Since I started paying attention to declining insect populations I noticed something else interesting that is happening around Hacienda Barú. Some species of insects and small arthropods appear to be increasing in number. In 48 years of living in Costa Rica, I have never seen so many millipedes and centipedes. They are all over our house, in the lawn, everywhere you look. I thought that maybe this was a local phenomenon only at Hacienda Barú, but I saw something about the millipede plague on social media the other day.
It seems to be pretty wide spread. Fortunately they don’t bite or sting, and aren’t that difficult to put up with. Another example of insects that appear to be increasing, at least around our house, is ants. Neither Diane nor I remember ever having so many of them in the kitchen. An increase in ants could explain the decrease in butterflies. Ants seek out and eat the butterfly eggs. Everything is intertwined. We have always had gnats, but I don’t remember them being so numerous. A small cloud of these tiny mosquito-like bugs hangs out around my computer, so many, in fact, that I have to be careful not to inhale them.
I think it is much too early to call insect declines an Armageddon, but it is a phenomenon that we are going to hear much more about in the future. Hopefully it will occur to researchers to look into increasing populations of certain species of insects as well.
And there is still a healthy population of cockroaches if anyone wants to try hunting them.
== == ==
WHAT YOU ARE ASKED TO DO:
Reproduce the portion of the insect-population text that opens with the words "I think it is" and closes with "insects as well.", switching "Armageddon" to "catastrophe".

INFORMATION SUPPLIED:
== == ==
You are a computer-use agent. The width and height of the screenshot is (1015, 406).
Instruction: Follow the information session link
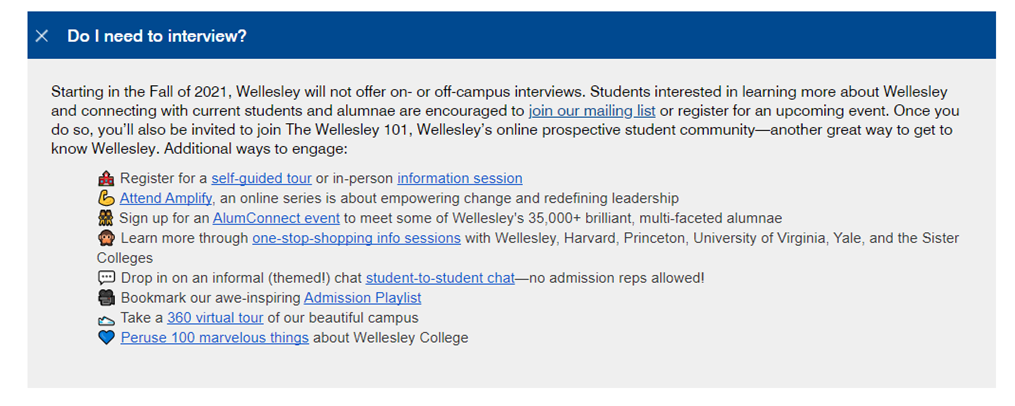460,178
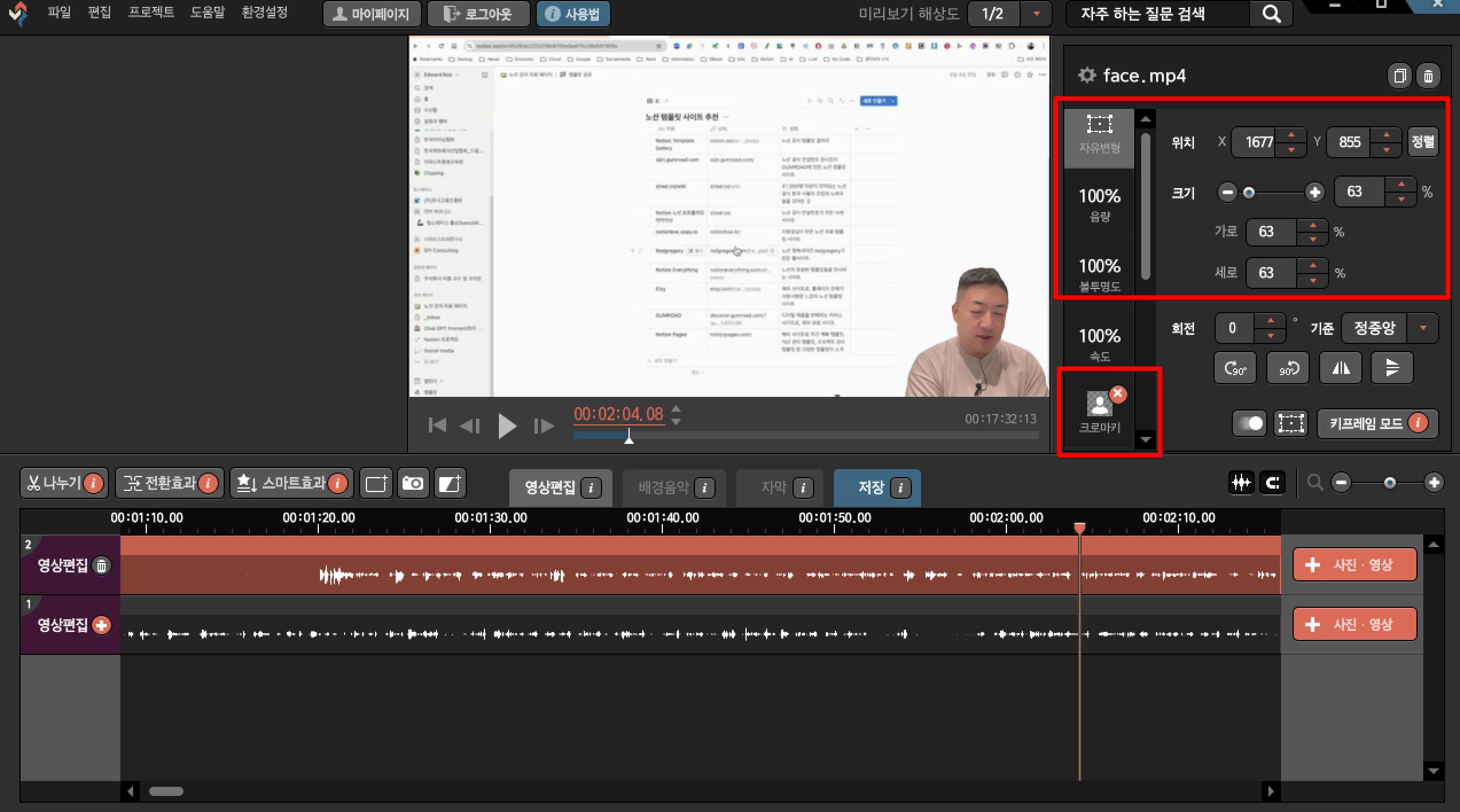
== == ==
PROBLEM SOLUTION:
I think it is much too early to call insect declines an catastrophe, but it is a phenomenon that we are going to hear much more about in the future. Hopefully it will occur to researchers to look into increasing populations of certain species of insects as well.